*** Opening RECORDS SUPPLIED ***

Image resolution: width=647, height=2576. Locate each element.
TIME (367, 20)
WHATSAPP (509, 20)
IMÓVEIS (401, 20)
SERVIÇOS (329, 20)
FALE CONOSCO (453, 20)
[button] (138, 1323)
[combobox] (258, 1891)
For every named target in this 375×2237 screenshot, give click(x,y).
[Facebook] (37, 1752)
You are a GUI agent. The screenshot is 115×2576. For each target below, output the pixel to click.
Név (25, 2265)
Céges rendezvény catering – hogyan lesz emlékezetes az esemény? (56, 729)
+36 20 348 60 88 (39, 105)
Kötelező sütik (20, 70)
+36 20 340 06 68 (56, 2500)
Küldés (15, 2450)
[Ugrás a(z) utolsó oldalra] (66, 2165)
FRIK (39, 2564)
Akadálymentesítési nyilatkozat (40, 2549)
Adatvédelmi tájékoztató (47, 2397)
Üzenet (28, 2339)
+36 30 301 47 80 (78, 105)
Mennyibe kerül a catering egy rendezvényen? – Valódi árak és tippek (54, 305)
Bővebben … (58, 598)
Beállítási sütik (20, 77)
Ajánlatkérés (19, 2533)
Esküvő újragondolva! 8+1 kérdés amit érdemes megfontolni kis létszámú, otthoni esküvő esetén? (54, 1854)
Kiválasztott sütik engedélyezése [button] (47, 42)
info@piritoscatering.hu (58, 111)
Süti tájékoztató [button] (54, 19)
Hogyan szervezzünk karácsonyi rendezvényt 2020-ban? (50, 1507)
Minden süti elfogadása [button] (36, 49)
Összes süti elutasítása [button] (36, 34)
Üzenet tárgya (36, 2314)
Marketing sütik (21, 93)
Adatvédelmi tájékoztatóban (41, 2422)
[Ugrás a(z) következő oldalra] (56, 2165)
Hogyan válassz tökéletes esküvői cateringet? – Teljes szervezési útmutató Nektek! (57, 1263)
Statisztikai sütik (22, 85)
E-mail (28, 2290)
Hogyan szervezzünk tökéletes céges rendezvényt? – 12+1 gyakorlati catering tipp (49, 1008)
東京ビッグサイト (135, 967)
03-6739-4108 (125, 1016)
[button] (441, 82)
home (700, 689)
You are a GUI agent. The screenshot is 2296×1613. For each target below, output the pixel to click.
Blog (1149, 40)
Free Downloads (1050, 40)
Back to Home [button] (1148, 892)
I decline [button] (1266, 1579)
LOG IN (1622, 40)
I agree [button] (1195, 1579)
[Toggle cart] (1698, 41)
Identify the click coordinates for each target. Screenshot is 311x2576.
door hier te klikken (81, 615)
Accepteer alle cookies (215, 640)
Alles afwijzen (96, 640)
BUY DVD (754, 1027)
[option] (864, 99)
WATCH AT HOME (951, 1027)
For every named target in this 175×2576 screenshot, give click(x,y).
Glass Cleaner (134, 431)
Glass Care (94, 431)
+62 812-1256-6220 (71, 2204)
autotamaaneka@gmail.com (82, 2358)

*** Closing RECORDS SUPPLIED ***

WORK REQUEST » The word "agent" appears in some lines above. Return every one of those lines.

ANSWER FOR THE TASK »
You are a GUI agent. The screenshot is 115×2576. For each target below, output the pixel to click.
You are a GUI agent. The screenshot is 2296×1613. For each target below, output the pixel to click.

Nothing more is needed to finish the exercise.